Document text:
Van Eck Outlook: Shanghai-Hong Kong Stock Connect
TOM BUTCHER: Welcome to Van Eck Outlook. I'm your host, Tom Butcher. I'm here with CEO Jan van Eck, who is going to tell us about an exciting new development in the Chinese financial market. Jan, would you please tell me about Shanghai-Hong Kong Stock Connect and how it will help investors?
JAN VAN ECK: We think this is undoubtedly one of the most important events for investors in 2014. What the Connect does is connect the stock markets of Hong Kong and China. The impact is that 80% or so of the market cap of locally-listed Chinese stocks, A-shares, are now available to you or any institution with a Hong Kong brokerage account. There is a limit on how much money can go, what is called, "northbound" on any given day, and it's relatively small. However, the fact that much of the local equity market is now available to international investors has long-term implications, which are as follows: Almost every investor has an allocation to emerging markets or global equities in one size or another in their portfolios, and with this development, China has clearly signaled that it is going to be open to non-Chinese investors; China will be included in emerging markets indices within the next two or three years, which many people expect, and which means China will be in your portfolio, even if you do nothing.

Supplied information:
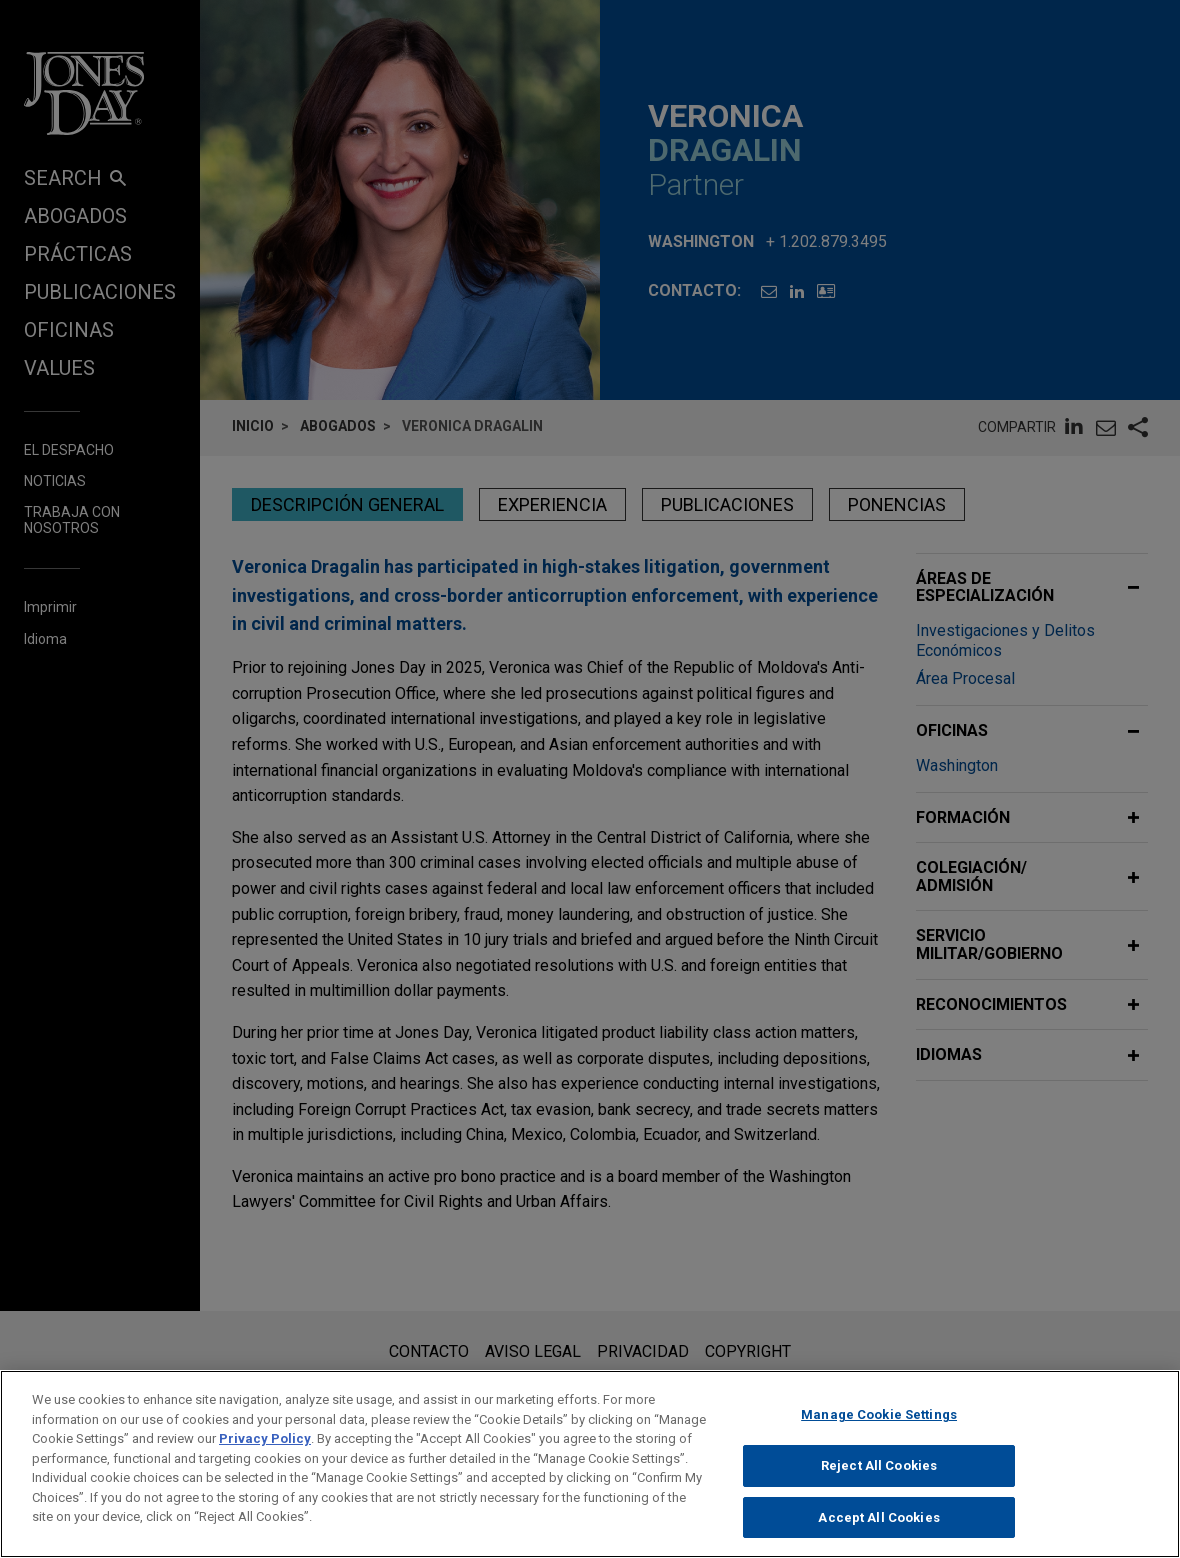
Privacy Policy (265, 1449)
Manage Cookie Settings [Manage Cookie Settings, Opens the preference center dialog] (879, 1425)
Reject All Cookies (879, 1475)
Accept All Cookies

Instructions:
• 1. In the Stock Connect transcript, roughly what share of the market cap of locally-listed Chinese stocks is now open to anyone with a Hong Kong brokerage account?
• 2. List every place name that appears in the Stock Connect transcript.
• 3. Please write a continuation of the Stock Connect transcript, starting after its last sentence.
The lines above aren't needed for this work.

Answer list:
• 1. About 80%.

• 2. Shanghai, Hong Kong, China

• 3.
BUTCHER: Thank you. That sounds fairly all encompassing. Does Stock Connect actually have any limitations?
VAN ECK: Yes. Not all equities are included. You need to have a Hong Kong brokerage account and, as I said, only a certain amount of money can enter on a given day. It's still an important step in a multi-decade process of China gradually opening up its capital account to the rest of the world, making the Renminbi an international currency for trade as well as finance, and allowing both China’s stock market and its bond markets to be accessible to non-Chinese investors.
Because Stock Connect is not an all-encompassing program, there are still opportunities within the Chinese markets that you can access outside of Stock Connect. There are two that we focus on. One is mid-cap stocks. We have an ETF, symbol CNXT, "ChiNext," comprising mid-caps or small- to medium-sized companies that are generally privately run and held, meaning not state-owned enterprises, for the most part. We think those are really exciting. They're a little bit more expensive — they trade at 30 times earnings — but they make up an interesting part of the market that has performed quite differently from large caps. The second part of the market that's not available through this program is bond markets or the fixed-income markets. China has the third largest fixed-income market in the world at $5 trillion. We have a new ETF, symbol CBON, which is a diversified play into those fixed-income markets and contains governments, government agencies, and corporate debt. The new Stock Connect program is exciting, there are other opportunities in the market that require an ETF or another kind of fund vehicle to gain exposure.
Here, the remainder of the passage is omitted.